Viola odorata, the European sweet violet — small, fragrant, and the original meaning of the color name in English (the Violet of the rainbow). The color refers to a fresh sweet violet blossom in late winter: a saturated, slightly red-shifted deep blue-purple with the matte finish of small five-petaled flower. Cooler than amethyst, warmer than indigo, with the perfumed weight of a flower used in Roman garlands and Victorian eau de toilette.

Closest matches

The nearest named color in three reference sources, ranked by perceptual distance (ΔE76 in CIELAB). ΔE < 1 is imperceptible to most viewers; ΔE > 10 is clearly different. When two sources point to the same hex they’re merged into one tile; click any to open that color’s page.

Variations

Click any swatch to explore

Harmonies

Accessibility

Color-vision simulation

How this color appears to viewers with the four major color-vision-deficiency types. Computed via the Machado (2009) physiologically-based model. If a tile matches the original, the color reads the same to that viewer.

#9c26dc
Original
#0063e1
Protanopia
#0069d9
Deuteranopia
#925884
Tritanopia
#4c4c4c
Achromatopsia
WCAG contrast

The color used as foreground text against pure white and pure black, with the contrast ratio and WCAG 2.1 grade. Aim for AA (4.5:1) for body text and AA Large (3:1) for 18 pt+ headlines; AAA (7:1) is the gold standard for long-form reading surfaces.

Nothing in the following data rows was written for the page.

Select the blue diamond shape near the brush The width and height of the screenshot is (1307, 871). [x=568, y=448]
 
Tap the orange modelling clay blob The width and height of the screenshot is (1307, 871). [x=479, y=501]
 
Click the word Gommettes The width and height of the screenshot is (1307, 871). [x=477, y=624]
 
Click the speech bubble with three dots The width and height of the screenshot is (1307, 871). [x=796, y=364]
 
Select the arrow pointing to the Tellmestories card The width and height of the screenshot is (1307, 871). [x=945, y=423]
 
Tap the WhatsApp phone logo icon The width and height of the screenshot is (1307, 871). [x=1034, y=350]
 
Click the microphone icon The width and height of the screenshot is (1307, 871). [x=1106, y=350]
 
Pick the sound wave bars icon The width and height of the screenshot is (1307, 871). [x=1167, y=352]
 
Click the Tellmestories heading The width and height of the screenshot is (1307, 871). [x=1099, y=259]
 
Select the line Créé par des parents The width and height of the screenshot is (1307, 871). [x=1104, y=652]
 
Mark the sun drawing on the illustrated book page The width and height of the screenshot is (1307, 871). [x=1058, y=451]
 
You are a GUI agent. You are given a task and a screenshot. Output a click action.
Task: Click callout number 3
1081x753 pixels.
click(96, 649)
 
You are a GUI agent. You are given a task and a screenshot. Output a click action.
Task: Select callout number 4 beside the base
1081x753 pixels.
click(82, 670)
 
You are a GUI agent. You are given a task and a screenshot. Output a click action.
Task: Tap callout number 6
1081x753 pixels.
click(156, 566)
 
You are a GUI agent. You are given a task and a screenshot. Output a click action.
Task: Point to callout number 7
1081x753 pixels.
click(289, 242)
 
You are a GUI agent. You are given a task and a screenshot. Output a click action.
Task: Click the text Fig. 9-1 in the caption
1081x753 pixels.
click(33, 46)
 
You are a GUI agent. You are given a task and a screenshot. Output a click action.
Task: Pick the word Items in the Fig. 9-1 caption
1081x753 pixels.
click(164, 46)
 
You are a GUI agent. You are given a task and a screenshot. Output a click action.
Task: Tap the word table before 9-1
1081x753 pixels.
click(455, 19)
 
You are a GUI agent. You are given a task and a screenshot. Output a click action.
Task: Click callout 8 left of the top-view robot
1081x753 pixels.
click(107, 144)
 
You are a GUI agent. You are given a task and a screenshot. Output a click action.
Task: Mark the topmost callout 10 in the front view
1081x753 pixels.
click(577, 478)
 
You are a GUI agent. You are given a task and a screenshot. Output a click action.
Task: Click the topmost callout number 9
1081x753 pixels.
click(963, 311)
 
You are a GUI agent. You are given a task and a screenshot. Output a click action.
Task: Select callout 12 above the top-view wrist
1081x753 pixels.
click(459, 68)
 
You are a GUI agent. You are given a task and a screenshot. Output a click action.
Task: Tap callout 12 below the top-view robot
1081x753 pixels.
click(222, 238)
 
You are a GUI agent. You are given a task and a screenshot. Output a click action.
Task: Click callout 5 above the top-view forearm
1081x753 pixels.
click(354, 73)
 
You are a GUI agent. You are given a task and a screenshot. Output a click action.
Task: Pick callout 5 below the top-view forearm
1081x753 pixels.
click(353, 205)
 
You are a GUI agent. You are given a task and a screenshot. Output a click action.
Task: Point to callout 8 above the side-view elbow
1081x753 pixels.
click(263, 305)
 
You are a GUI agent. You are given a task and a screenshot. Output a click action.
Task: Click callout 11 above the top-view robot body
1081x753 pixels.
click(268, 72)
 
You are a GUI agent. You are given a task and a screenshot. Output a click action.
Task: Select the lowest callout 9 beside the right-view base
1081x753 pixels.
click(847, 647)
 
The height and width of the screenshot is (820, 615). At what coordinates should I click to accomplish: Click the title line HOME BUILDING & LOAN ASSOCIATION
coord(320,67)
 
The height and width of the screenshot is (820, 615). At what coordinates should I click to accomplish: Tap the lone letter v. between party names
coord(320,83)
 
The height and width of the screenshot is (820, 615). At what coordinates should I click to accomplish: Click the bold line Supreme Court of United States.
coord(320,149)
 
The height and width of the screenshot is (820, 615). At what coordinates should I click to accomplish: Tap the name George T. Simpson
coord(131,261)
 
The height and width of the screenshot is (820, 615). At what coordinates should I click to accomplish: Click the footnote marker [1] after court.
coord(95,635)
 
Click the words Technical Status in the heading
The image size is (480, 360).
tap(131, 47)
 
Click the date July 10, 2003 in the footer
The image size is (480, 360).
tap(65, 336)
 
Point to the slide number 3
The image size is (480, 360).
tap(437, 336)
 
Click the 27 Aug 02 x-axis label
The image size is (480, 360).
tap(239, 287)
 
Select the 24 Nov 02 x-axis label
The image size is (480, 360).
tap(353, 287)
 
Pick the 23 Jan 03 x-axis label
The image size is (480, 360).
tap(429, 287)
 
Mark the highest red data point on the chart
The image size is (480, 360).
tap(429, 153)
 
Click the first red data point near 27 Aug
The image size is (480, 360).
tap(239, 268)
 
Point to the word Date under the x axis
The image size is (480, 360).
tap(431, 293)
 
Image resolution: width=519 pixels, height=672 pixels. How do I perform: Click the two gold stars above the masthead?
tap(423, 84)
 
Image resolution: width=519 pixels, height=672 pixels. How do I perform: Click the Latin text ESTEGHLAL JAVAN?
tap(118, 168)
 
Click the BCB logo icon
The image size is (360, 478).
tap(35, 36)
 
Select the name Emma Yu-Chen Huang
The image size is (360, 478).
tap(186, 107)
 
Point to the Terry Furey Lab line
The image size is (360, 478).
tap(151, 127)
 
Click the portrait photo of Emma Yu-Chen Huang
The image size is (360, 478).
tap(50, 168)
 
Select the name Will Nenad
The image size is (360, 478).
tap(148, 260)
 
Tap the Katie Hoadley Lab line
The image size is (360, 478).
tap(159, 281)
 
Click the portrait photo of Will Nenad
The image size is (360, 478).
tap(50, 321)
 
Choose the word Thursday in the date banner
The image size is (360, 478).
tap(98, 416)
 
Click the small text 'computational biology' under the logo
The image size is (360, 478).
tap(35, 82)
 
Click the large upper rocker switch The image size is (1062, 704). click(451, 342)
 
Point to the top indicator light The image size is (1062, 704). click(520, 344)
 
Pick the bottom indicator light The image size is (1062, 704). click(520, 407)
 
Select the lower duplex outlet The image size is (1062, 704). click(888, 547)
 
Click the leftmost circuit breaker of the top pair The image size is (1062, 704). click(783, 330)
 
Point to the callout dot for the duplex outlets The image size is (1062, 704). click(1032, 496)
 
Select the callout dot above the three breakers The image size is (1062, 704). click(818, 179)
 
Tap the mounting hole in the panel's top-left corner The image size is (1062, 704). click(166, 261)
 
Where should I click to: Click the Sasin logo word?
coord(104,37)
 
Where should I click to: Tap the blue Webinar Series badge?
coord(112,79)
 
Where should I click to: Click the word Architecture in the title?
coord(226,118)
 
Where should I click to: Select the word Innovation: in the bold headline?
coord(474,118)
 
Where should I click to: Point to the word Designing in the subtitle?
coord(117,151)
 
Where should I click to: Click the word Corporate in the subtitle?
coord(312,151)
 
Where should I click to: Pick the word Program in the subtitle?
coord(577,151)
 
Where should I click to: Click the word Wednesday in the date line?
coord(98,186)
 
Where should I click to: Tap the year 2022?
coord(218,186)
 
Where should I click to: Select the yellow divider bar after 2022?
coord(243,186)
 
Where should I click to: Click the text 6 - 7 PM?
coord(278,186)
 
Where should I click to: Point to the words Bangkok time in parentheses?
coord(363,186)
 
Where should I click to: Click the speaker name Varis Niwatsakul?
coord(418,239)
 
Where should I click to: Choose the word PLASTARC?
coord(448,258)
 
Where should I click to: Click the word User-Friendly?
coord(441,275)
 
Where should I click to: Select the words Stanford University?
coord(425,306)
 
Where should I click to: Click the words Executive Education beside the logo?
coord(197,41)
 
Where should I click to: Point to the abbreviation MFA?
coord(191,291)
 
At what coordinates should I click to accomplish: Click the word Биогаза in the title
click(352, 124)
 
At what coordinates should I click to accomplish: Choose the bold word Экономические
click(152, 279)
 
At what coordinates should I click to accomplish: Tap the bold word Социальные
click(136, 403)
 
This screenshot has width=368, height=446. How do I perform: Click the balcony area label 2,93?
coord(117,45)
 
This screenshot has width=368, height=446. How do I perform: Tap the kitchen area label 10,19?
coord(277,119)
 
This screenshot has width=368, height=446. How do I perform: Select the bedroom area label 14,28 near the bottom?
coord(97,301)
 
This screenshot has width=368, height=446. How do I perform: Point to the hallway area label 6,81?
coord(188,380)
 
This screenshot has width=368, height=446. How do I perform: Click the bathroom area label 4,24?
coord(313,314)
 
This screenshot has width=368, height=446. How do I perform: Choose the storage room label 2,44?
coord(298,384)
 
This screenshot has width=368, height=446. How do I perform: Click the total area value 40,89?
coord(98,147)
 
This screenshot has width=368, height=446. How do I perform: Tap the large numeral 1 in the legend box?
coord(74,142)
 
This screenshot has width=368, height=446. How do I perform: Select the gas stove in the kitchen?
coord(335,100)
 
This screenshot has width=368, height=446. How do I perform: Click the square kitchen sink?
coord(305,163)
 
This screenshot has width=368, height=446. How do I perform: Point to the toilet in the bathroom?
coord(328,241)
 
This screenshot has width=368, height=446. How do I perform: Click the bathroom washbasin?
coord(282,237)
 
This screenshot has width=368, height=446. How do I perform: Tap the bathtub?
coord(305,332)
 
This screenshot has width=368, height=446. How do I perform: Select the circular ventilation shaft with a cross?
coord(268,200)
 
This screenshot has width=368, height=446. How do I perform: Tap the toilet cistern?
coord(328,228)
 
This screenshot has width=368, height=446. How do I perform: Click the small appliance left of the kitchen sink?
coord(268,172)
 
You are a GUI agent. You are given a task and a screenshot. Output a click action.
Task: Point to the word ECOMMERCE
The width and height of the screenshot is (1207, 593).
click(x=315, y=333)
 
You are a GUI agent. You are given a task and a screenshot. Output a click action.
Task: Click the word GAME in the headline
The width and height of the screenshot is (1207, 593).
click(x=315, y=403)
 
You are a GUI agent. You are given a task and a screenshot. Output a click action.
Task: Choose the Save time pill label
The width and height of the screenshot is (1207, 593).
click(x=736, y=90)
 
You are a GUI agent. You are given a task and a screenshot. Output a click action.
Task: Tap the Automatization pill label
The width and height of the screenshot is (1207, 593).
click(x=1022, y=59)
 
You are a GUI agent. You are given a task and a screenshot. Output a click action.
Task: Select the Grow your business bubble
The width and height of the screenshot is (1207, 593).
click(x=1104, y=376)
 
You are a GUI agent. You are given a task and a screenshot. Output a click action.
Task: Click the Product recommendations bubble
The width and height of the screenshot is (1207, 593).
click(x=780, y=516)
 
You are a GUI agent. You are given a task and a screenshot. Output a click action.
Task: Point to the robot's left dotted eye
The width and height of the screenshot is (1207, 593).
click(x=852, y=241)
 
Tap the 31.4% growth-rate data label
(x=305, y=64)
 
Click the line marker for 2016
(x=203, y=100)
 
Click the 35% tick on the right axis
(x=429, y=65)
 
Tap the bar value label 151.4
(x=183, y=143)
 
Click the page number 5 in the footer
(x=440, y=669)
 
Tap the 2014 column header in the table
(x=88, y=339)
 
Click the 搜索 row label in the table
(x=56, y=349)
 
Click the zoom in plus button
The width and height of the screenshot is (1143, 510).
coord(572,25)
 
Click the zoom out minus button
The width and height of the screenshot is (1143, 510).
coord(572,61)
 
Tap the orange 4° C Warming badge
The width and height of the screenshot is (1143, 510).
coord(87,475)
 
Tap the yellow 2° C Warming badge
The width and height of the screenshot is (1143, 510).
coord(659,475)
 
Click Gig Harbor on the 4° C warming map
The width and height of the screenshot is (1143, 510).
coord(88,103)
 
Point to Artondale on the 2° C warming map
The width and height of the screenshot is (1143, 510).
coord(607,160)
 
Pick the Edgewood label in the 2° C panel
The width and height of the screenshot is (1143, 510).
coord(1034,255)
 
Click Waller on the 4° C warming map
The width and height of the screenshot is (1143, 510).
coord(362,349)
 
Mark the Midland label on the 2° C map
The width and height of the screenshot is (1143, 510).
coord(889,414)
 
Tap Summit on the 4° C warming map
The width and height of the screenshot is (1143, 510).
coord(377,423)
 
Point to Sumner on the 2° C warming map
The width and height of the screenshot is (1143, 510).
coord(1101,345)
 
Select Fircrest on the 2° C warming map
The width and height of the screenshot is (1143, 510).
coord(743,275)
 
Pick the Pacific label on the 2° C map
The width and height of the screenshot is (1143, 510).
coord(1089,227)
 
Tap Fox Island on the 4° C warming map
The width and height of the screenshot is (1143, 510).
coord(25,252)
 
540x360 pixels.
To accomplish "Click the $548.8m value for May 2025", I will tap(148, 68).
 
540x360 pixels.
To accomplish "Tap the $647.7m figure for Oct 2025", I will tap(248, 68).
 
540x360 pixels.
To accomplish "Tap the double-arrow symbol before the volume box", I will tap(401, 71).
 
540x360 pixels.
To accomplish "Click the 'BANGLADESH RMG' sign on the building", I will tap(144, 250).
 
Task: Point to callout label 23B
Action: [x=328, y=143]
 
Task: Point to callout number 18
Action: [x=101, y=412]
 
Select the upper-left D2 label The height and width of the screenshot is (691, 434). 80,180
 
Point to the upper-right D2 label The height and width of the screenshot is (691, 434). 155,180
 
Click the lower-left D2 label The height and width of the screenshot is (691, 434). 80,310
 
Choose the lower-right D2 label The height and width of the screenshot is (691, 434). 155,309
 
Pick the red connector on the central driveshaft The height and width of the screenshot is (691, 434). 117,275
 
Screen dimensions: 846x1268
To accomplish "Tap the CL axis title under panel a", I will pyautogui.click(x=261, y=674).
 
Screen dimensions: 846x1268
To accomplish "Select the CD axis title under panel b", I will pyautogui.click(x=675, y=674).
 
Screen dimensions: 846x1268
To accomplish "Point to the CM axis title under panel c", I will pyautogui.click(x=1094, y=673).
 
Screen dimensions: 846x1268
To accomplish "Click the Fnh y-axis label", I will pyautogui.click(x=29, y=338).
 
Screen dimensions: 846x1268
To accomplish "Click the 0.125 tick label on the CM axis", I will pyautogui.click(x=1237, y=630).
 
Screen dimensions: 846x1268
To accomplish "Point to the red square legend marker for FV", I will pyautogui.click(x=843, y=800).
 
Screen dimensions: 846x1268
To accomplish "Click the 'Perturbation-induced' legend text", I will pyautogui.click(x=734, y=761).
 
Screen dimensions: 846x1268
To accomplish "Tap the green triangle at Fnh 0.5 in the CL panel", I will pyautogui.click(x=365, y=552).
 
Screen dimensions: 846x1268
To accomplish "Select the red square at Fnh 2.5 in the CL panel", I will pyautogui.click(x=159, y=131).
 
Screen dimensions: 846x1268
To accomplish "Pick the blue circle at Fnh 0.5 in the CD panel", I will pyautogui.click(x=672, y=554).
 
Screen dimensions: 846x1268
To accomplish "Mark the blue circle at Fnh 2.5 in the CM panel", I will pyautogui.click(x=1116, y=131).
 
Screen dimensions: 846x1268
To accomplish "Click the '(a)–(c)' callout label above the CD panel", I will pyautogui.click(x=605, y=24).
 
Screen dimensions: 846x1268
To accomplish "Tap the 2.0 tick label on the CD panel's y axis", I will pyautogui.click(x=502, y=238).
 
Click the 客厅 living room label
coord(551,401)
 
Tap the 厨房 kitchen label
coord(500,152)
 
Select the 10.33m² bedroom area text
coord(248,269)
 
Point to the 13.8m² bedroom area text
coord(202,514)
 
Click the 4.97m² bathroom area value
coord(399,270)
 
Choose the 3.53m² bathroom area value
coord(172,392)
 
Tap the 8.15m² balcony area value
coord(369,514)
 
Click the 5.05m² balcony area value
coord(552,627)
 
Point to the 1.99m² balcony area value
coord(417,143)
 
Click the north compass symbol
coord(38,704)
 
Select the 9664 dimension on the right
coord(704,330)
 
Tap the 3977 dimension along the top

The quick brown foxSample body text at normal size. The wcag minimum for body contrast is 4.5:1 (AA) or 7:1 (AAA).
AAon White
5.64:1
The quick brown foxSample body text at normal size. The wcag minimum for body contrast is 4.5:1 (AA) or 7:1 (AAA).
AA Largeon Black
3.72:1

Wide gamut

Display P3 representation

The CSS Color 4 wide-gamut form of this color. Both swatches render the same color on every display — the P3 form only diverges from sRGB when a designer pushes channels outside sRGB's reach.

sRGB hex
sRGB hex
##9C26DC
Display P3
Display P3
color(display-p3 0.5628 0.1890 0.8316)
P3 has visible headroomOKLCH chroma 0.253

This color is chromatic enough that authoring it as P3 native (instead of clamping to sRGB) gives a perceptibly more saturated render on wide-gamut displays — modern Macs, iPhones, iPads, and most recent OLED laptops.